Dataset items
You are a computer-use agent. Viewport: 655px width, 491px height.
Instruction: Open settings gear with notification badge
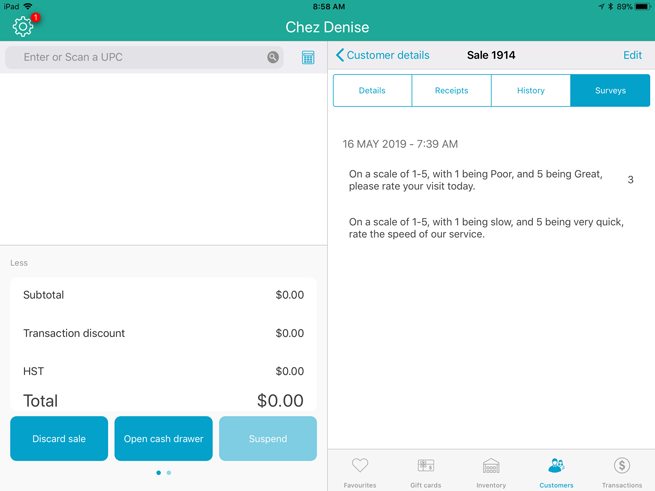pos(23,27)
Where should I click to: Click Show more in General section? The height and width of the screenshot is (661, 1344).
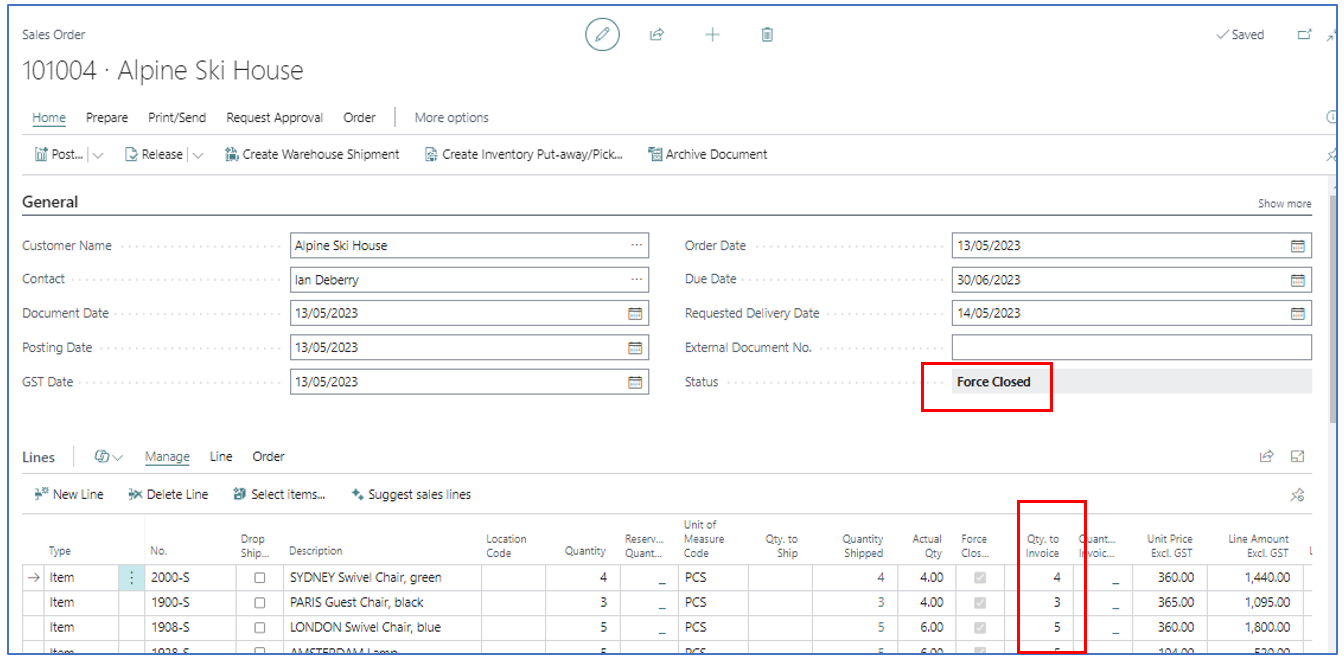1284,204
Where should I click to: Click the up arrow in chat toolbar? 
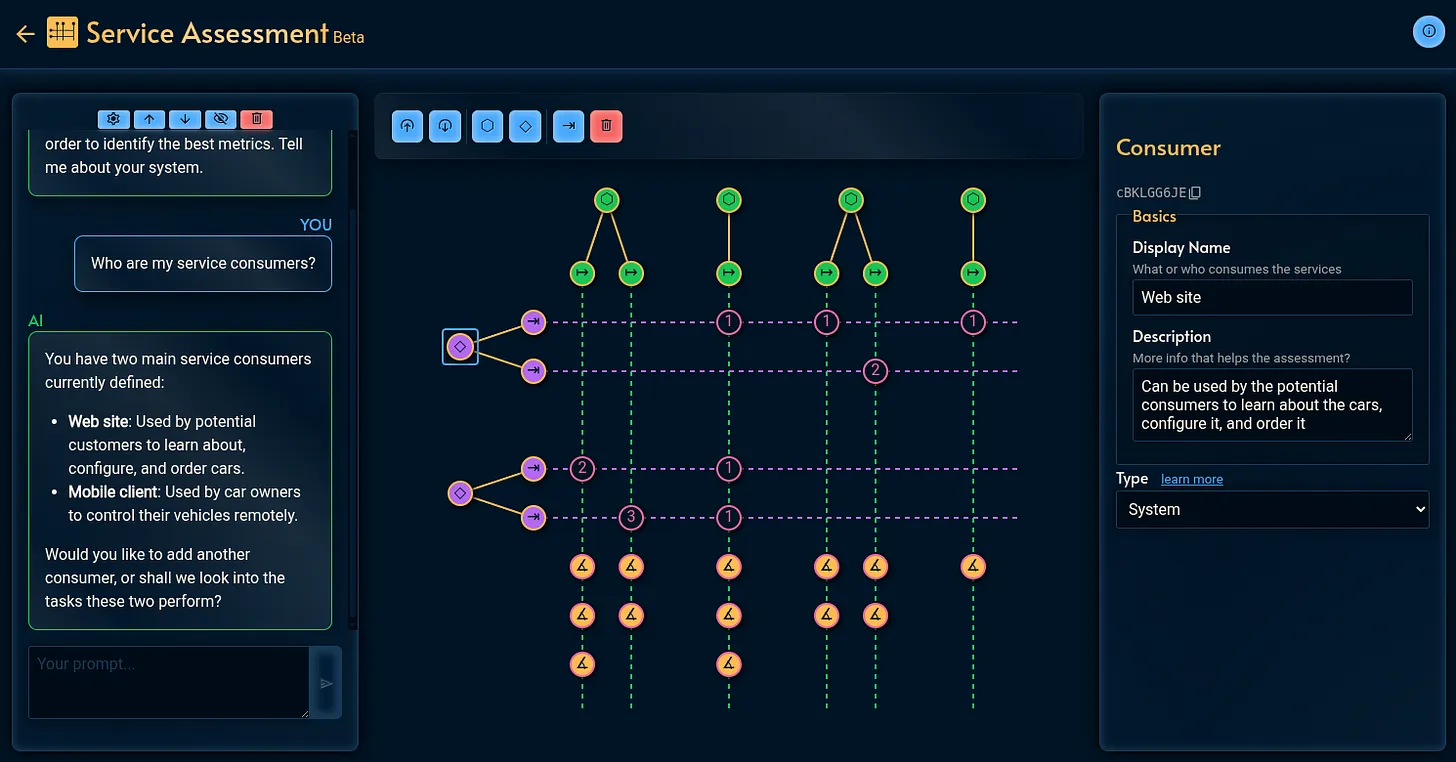click(149, 119)
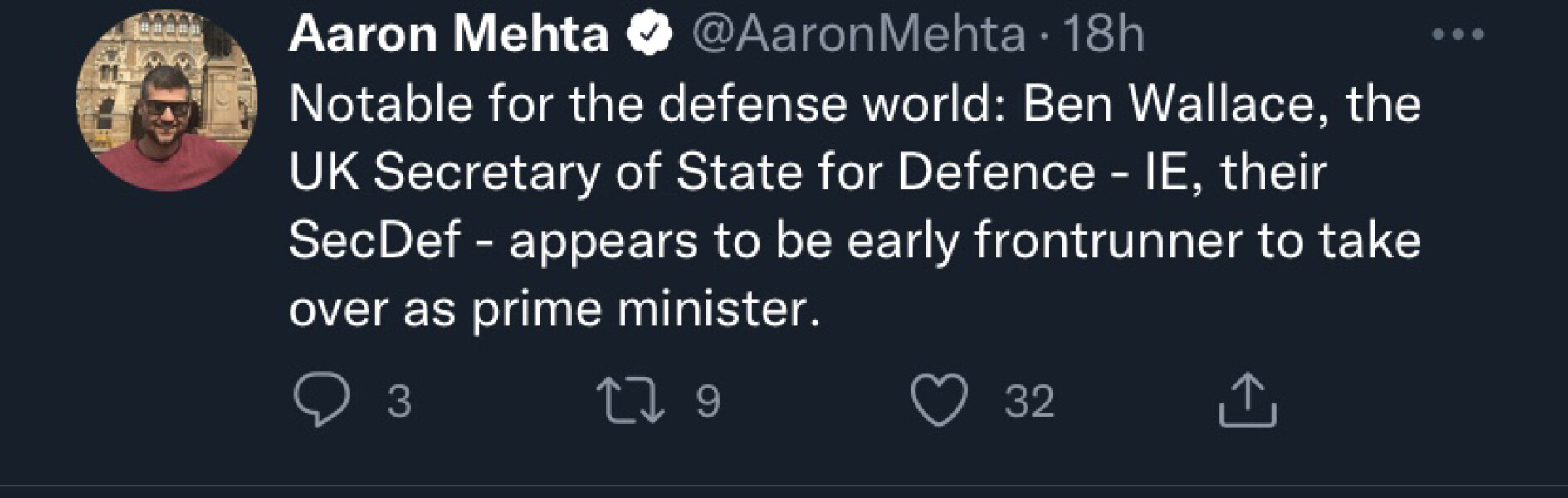
Task: View the 3 replies count
Action: [x=399, y=402]
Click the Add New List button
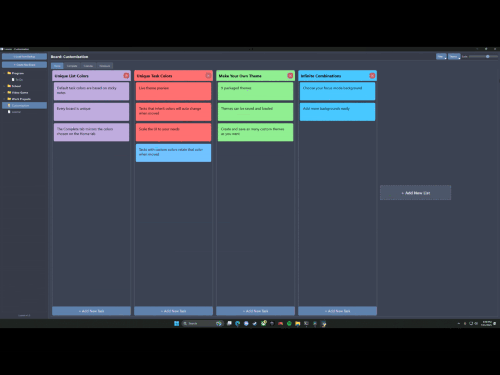 pyautogui.click(x=416, y=193)
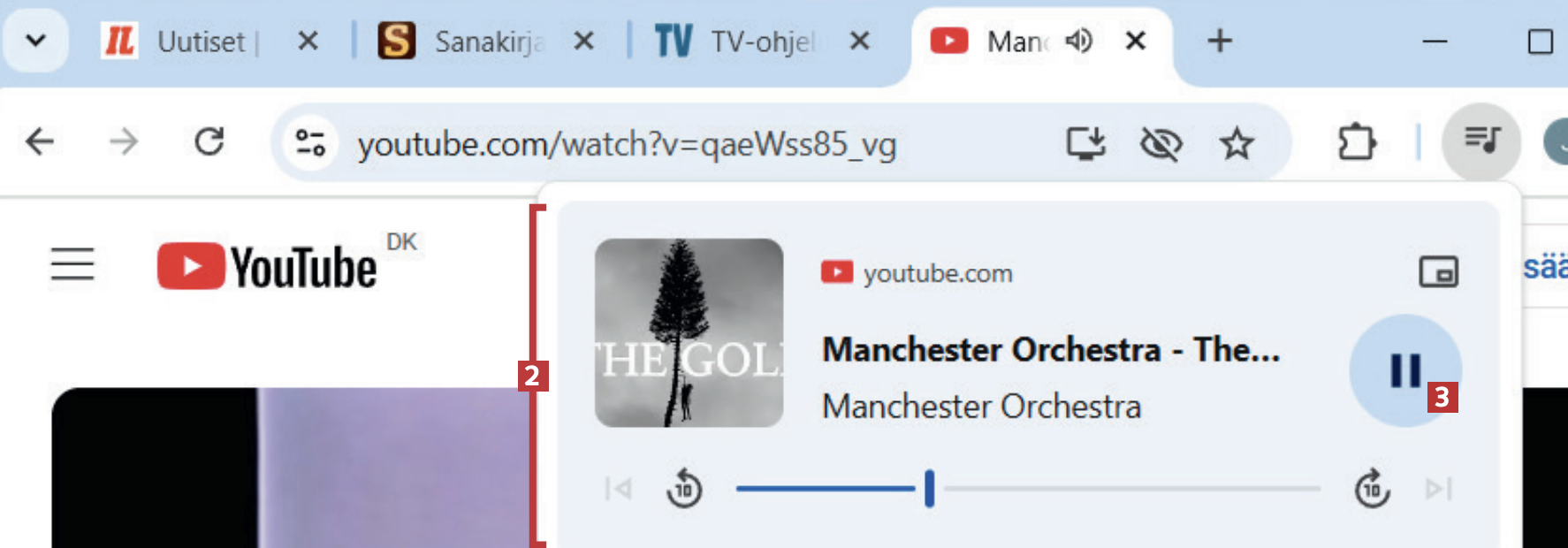Toggle the global media controls button

coord(1481,141)
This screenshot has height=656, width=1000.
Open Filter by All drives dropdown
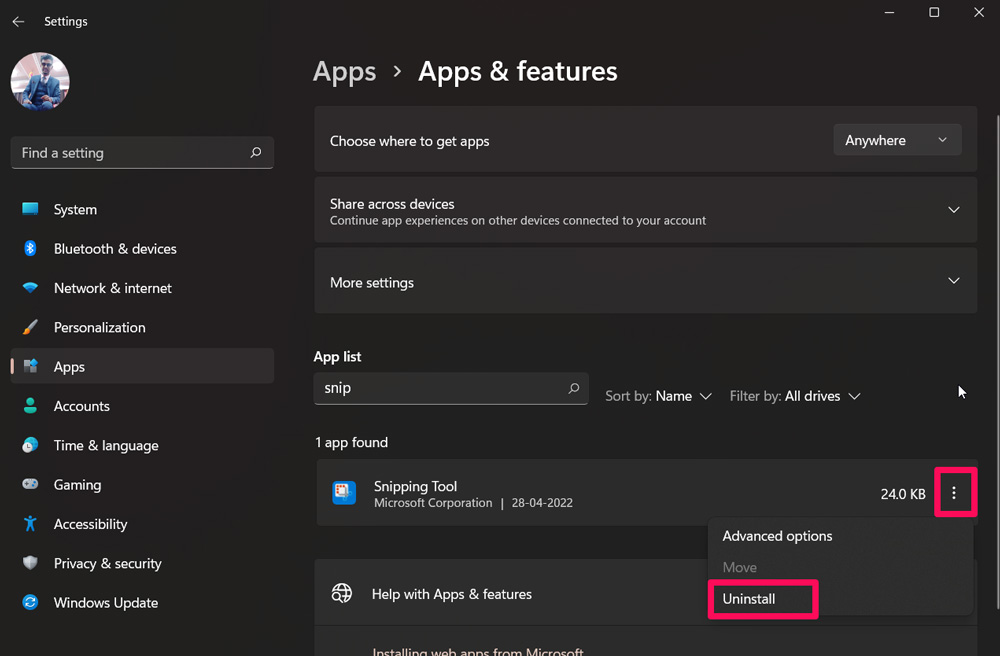(x=795, y=396)
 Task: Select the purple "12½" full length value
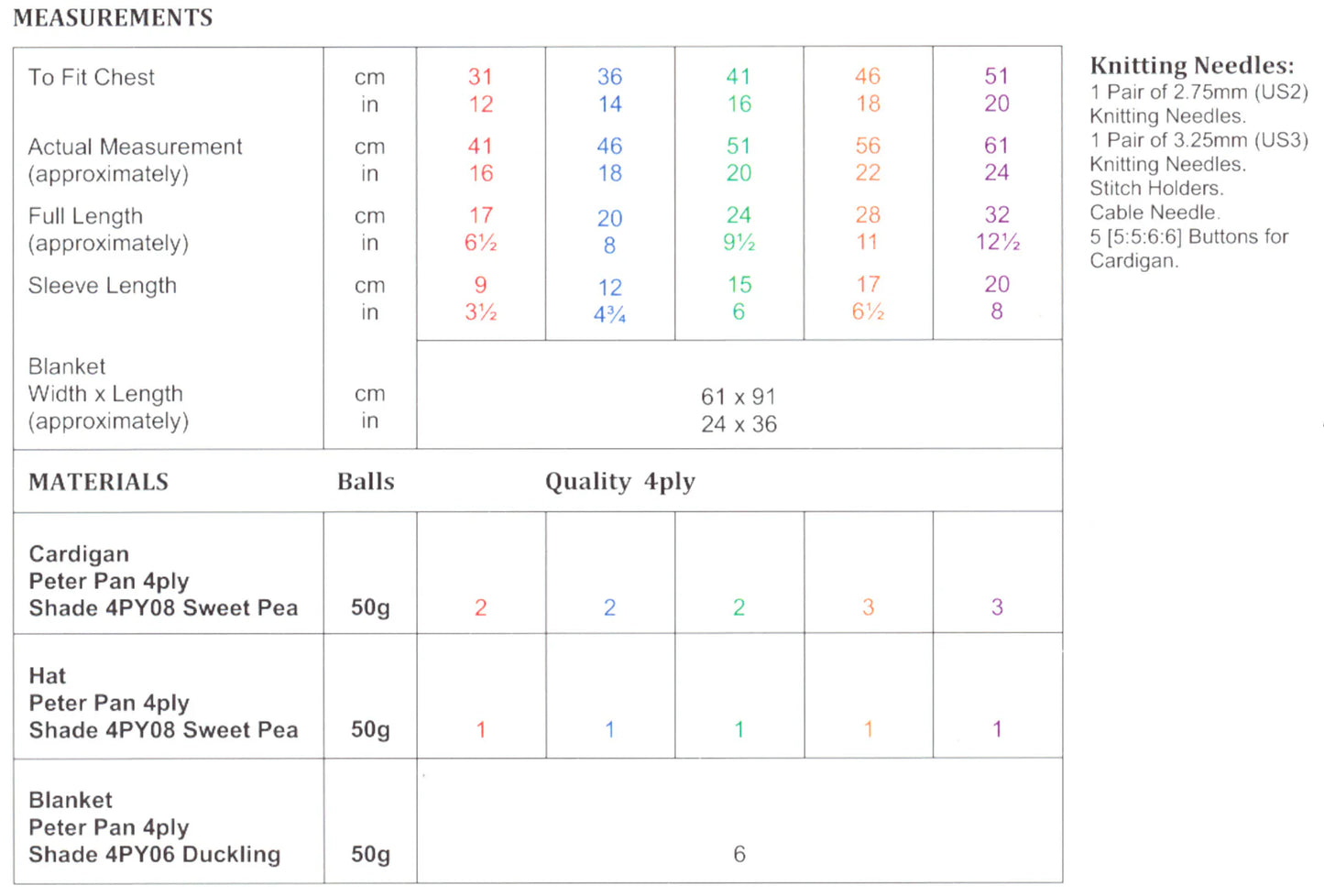coord(997,243)
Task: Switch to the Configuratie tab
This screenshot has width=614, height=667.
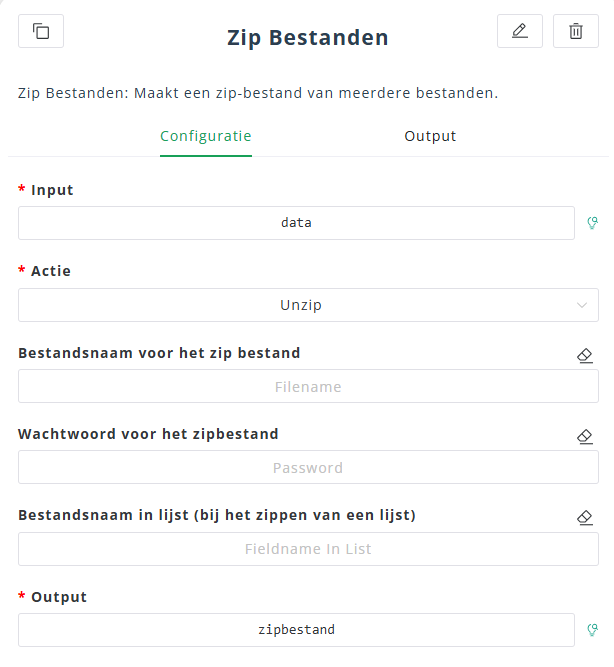Action: [206, 136]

▸ **Problem statement**
Print the records above verbatim, pictures excluded.

▸ **Answer for the task**
You are a computer-use agent. Viewport: 655px width, 491px height.
Instruction: Open settings gear with notification badge
pos(23,27)
Where should I click to: Click Show more in General section? The height and width of the screenshot is (661, 1344).
1284,204
Where should I click to: Click the up arrow in chat toolbar? 
click(149, 119)
Task: View the 3 replies count
Action: [x=399, y=402]
Click the Add New List button
 pyautogui.click(x=416, y=193)
Toggle the global media controls button

coord(1481,141)
This screenshot has height=656, width=1000.
Open Filter by All drives dropdown
(x=795, y=396)
 Task: Select the purple "12½" full length value
coord(997,243)
Task: Switch to the Configuratie tab
This screenshot has width=614, height=667.
Action: [206, 136]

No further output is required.